Date: Thu, 26 Mar 2015 13:58:25 -0700	[thread overview]
Message-ID: <CALCETrUgqiianBfV=D4vJ-dht0m1bYvcBXyyPi00OiSwDTcEWg@mail.gmail.com> (raw)
In-Reply-To: <20150326203143.GA4924@potion.brq.redhat.com>

On Thu, Mar 26, 2015 at 1:31 PM, Radim Krcmar <rkrcmar@redhat.com> wrote:
> 2015-03-26 11:51-0700, Andy Lutomirski:
>> On Thu, Mar 26, 2015 at 4:29 AM, Marcelo Tosatti <mtosatti@redhat.com> wrote:
>> > On Wed, Mar 25, 2015 at 04:22:03PM -0700, Andy Lutomirski wrote:
>> >> Suppose we start out with all vcpus agreeing on their pvti and perfect
>> >> invariant TSCs.  Now the host updates its frequency (due to NTP or
>> >> whatever).  KVM updates vcpu 0's pvti.  Before KVM updates vcpu 1's
>> >> pvti, guest code on vcpus 0 and 1 see synced TSCs but different pvti.
>> >> They'll disagree on the time, and one of them will be ahead until vcpu
>> >> 1's pvti gets updated.
>> >
>> > The masterclock scheme enforces the same system_timestamp/tsc_timestamp pairs
>> > to be visible at one time, for all vcpus.
>> >
>> >
>> >  * That is, when timespec0 != timespec1, M < N. Unfortunately that is
>> >  * not
>> >  * always the case (the difference between two distinct xtime instances
>> >  * might be smaller then the difference between corresponding TSC reads,
>> >  * when updating guest vcpus pvclock areas).
>> >  *
>> >  * To avoid that problem, do not allow visibility of distinct
>> >  * system_timestamp/tsc_timestamp values simultaneously: use a master
>> >  * copy of host monotonic time values.
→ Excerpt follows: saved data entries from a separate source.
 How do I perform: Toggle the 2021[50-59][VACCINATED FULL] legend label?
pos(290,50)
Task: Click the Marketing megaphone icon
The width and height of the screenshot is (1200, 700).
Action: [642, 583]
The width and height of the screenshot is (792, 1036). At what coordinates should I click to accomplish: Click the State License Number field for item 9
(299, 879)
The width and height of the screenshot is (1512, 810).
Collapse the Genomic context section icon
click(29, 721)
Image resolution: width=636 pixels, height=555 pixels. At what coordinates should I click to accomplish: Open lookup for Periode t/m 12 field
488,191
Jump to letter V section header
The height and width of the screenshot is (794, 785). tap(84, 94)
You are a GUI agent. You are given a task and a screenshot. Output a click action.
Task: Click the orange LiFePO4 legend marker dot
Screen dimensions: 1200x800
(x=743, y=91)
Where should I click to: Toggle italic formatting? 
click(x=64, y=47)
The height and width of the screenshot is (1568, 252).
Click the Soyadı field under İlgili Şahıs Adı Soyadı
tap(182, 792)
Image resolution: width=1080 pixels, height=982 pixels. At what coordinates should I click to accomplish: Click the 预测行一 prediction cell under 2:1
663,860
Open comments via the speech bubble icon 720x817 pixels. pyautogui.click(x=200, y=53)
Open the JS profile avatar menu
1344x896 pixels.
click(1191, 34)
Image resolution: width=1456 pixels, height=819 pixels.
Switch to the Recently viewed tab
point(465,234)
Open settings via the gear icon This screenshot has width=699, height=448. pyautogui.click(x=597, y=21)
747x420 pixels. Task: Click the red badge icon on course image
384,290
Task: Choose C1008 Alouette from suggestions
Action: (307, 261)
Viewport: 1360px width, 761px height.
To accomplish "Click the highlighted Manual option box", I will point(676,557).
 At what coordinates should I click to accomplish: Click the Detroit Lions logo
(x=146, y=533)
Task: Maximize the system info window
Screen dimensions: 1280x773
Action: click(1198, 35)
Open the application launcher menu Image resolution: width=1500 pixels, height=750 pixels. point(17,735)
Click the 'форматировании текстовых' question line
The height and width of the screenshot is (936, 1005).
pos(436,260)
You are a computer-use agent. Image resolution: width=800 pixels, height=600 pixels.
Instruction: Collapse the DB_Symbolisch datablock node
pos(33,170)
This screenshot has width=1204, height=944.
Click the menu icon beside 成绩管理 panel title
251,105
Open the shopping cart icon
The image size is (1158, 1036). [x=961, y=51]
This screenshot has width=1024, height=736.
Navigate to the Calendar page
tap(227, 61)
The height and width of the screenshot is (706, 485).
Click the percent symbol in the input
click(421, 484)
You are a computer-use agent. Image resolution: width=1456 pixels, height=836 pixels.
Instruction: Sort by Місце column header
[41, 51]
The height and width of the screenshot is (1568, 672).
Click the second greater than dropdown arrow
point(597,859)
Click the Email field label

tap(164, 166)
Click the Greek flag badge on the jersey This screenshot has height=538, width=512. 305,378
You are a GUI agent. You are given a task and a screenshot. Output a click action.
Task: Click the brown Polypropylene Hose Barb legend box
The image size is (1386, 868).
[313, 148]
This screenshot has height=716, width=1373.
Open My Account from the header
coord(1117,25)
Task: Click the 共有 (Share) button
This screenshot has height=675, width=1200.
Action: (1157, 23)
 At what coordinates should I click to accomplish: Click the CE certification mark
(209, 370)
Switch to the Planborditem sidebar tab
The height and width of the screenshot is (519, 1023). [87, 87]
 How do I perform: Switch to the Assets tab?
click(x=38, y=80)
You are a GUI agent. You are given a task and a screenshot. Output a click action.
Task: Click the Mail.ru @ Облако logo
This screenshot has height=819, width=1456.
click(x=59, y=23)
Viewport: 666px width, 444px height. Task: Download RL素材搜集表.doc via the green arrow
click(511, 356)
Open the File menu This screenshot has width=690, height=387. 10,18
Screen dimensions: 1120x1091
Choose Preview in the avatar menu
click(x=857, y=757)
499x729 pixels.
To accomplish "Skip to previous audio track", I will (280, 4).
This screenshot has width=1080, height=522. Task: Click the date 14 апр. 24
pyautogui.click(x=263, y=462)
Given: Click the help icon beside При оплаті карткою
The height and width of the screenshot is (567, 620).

Update that master copy
>> >  * in lockstep.
>>
>> Yuck.  So we have per cpu timing data, but the protocol is only usable
>> for monotonic timing because we forcibly freeze all vcpus when we
>> update the nominally per cpu data.
>>
>> The obvious guest implementations are still unnecessarily slow,
>> though.  It would be nice if the guest could get away without using
>> any getcpu operation at all.
>>
>> Even if we fixed the host to increment version as advertised, I think
>> we can't avoid two getcpu ops.  We need one before rdtsc to figure out
>> which pvti to look at,
>
> Yes.
>
>>                        and we need another to make sure that we were
>> actually on that cpu at the time we did rdtsc.  (Rdtscp doesn't help
>> -- we need to check version before rdtsc, and we don't know what
>> version to check until we do a getcpu.).
>
> Exactly, reading cpuid after rdtsc doesn't do that though, we could have
> migrated back between those reads.
> rtdscp would allow us to check that we read tsc of pvti's cpu.
> (It doesn't get rid of that first read.)
>
>>                                          The migration hook has the
>> same issue -- we need to check the migration count, then confirm we're
>> on that cpu, then check the migration count again, and we can't do
>> that until we know what cpu we're on.
>
> True;  the revert has a bug -- we need to check cpuid for the second
> time before rdtsc.  (Migration hook is there just because we don't know
> which cpu executed rdtsc.)

One way or another, I'm planning on completely rewriting the vdso
code.  An early draft is here:

https://git.kernel.org/cgit/linux/kernel/git/luto/linux.git/commit/?h=x86/vdso&id=57ace6e6e032afc4faf7b9ec52f78a8e6642c980

but I can't finish it until the KVM side shakes out.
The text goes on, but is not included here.